そして私、ものすこい勝手な勘違いをしていた事に気付きました…。
今まで通り三期も、てっきり2クールだと思っていたのですが。
今回は1クール・10話の予定だったんですね…

ハイキューアニメ版のTwitterで、烏養くんの後任の書き込みがあったのですが。
『田中さん、残り2話だったのに…』
的なコメントをよせてた方がいて。
えっ?!…と思って調べたら!!
私は『アニメイズム Wikipedia』で調べた時に、1クールだと見つけて…。

今回も今まで同様2クールだと思ってたので、なんだか展開が早いなぁとは思っていましたが。
1クールだから原作を詰め込んだ形になったのか…と。
ちょっとショックというが、残念というか…。
1人でプチパニック状態でした(笑)
勝手に勘違いした自分が悪いんですけどね。


今回のアニメ。
大地さん達が1年だった頃の、初々しさ溢れた時代の回想。そして野次おじさん。
私、ちょっと泣きそうになりました。


原作だと回想があって、そのあとに野次のおじさんが決勝の観戦に来ていたので、おじさんのやな感じが強調されていて。
でも、最終的には純粋に烏野のバレーが好きなんだ…と個人的には思ってましたが。

アニメでは過去の春高出場という栄光があり、落ちた強豪になり、今の状況を見て、理解したうえで思いを込めた大声での声援。


原作のあるアニメの場合。
多少のカットや話が前後しても、大筋が変わらなければ確かに問題はないと思います。
時間や話の都合上、仕方ない場合もあるでしょうから。

ただ、今回は回想を前後したなりの良さがあったかな…と思えて、個人的に満足しちゃいました。

大地さんファンですさんへ

コメントありがとうございます!

江川さんについてはどんな役をされていたのか調べたのですが、かろうじて声がわかるのがナルトのキラービーくらいしかなく、それもかなり特徴的なしゃべり方のキャラなのでどんな演技をされるのかあまり想像がついていない状態です。

やっぱり今期は1クールなんですね。
調べたわけではないんですけど、副題があれなのでもしやと思っていたのですが…。
放送期間が短いのは残念ですが、もしかして春高前のこの時期に放送するためにそうせざるをえなかったのかも…と勝手に想像しています(笑)
二期からそんなに時間が経ってませんしね。
春高編ももう少し原作が溜まってからゆっくりやってくれればと思います。

アニメだと原作より話がひとまとまりになっているので、本誌でこま切れで読んでいた内容が整理しやすいですよね。
だから、この話はツッキー中心、白布中心とか、今回だったら大地さんを中心に烏野三年生、そしてずっとそれを見続けてきたヤジのおじさんという前の烏野を知る人々の回というように個別に焦点を当てた展開ができるんだと思ってます。
より視聴者に伝わりやすい話のまとめ方が工夫されているというか…。

本誌の感想と同じことを書いていてはあんまりおもしろくないかなと思うので、アニメの方ではできるだけアニメならではの表現とかを取り上げるようにしようと考えていて、そのあたりは最近気にするようになりました。
きちんとくみ取れているかはまだ自信がないですが…(汗)

ハイキューについての、よださんの感想。
アニメと原作それぞれを感想にしてくれると、ちょつとした違いでも読んでるほうとしてはありがたいです。

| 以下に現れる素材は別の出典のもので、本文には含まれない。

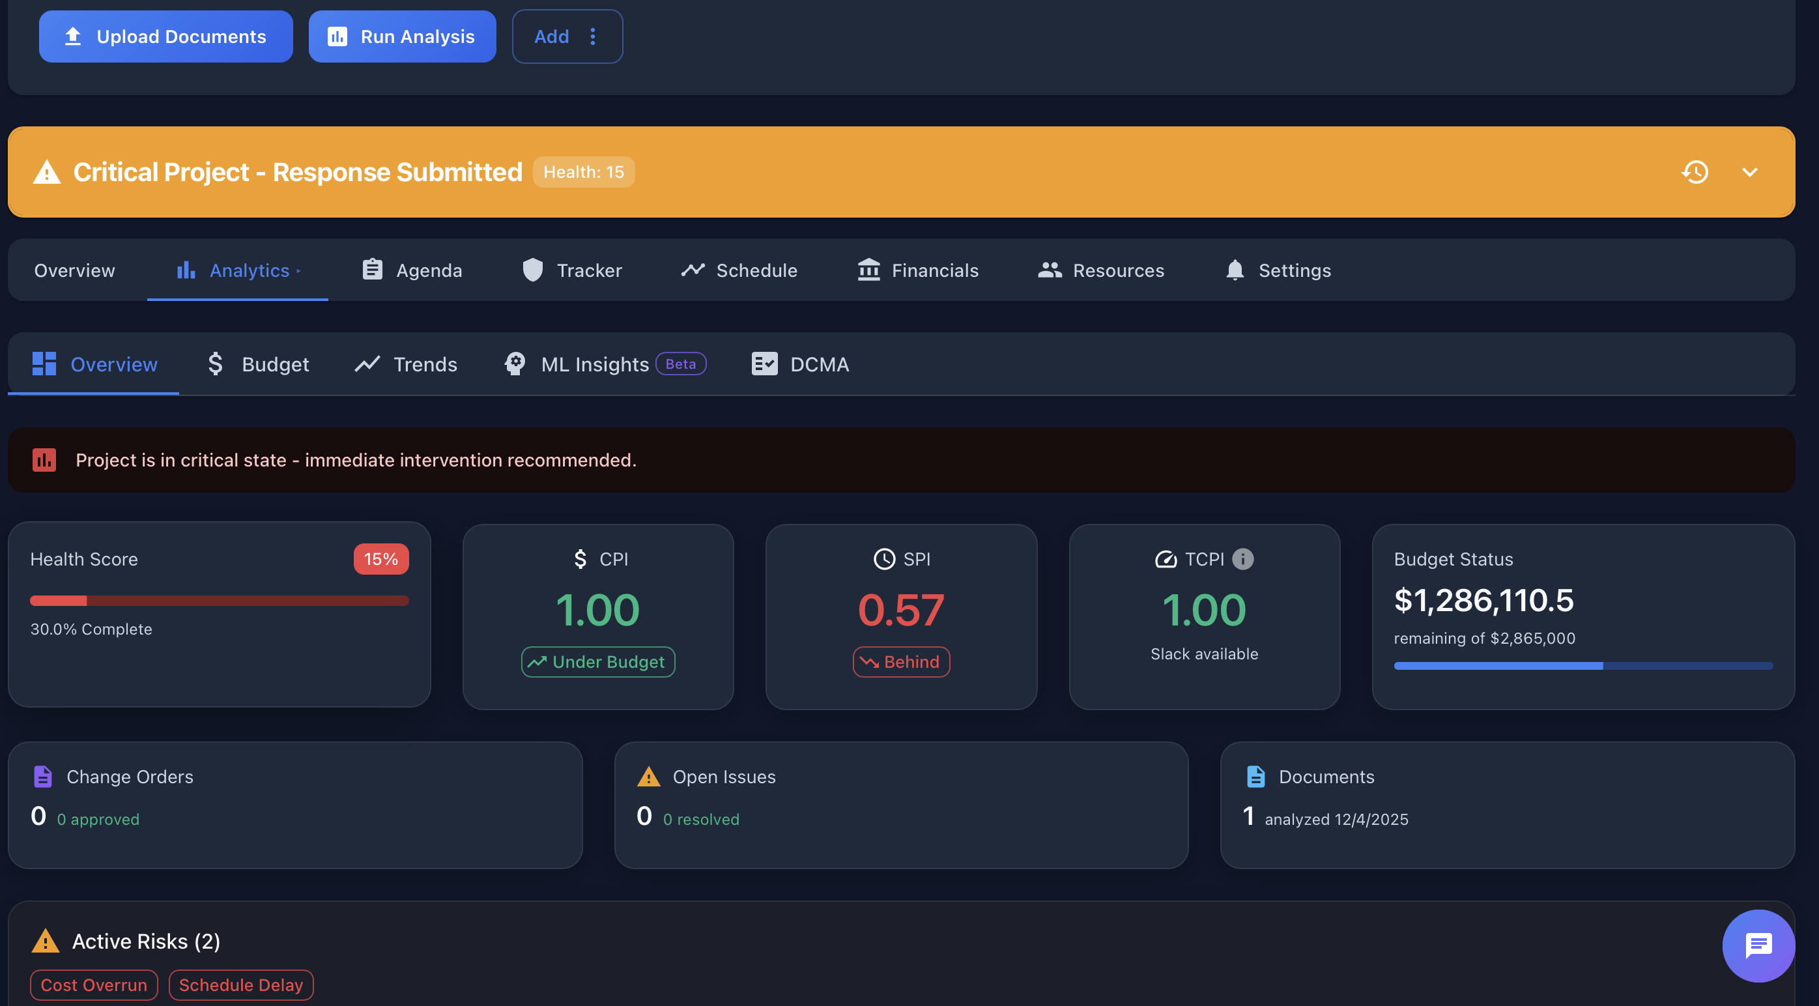1819x1006 pixels.
Task: Click the Upload Documents button
Action: [x=166, y=36]
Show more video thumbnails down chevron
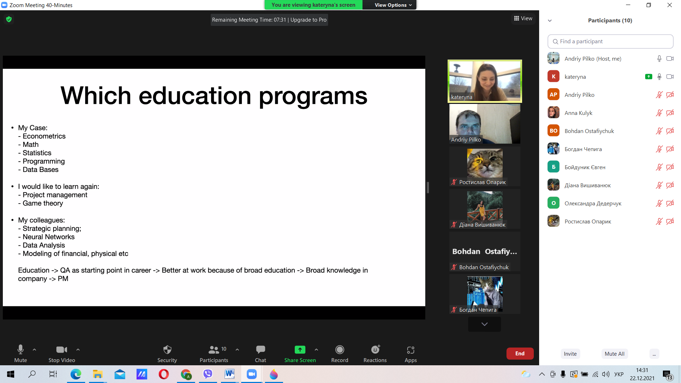 pos(484,324)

というのも私、ハイキューの内容は気にしていますが…。
監督や脚本家など制作側はあまり気にしないどころか、ひどい言い方をすれば興味なくスルーしていたんです。

さすがに、声優さんはセリフがあるので耳に入ってくるし、聞き覚えある声や見覚えがある名前だと『あれっ?』と思いますが…。

なので、よださんがアニメで気づいた事、書いてくれると単純な私は『おおっ!!』となり、助かります。

大地さんファンですさんへ

声優さんはよく名前を聞いたりするので覚えますけど、制作スタッフは普通気にしませんよね~。
私ももともと全然考えていなかったのですが、ポケモン関連で脚本や演出を詳しく分析してる方がいて、そのお話が興味深かったことから少しクレジットを見るようになったんです。
ポケモンのアニメは原作のないオリジナルなので、脚本家さんの個性や得意分野が意識して見るとなんとなくわかったりするんです。
そういう面を知ると、ハイキューは原作ありきのストーリーなんですけど、アニメにする過程で別の人が関わるわけですからアニメなりの意図があるんじゃないかな~と少し考えつつ見るようになったというか…。
専門的なことはわからないので気になったという程度の話なのですが。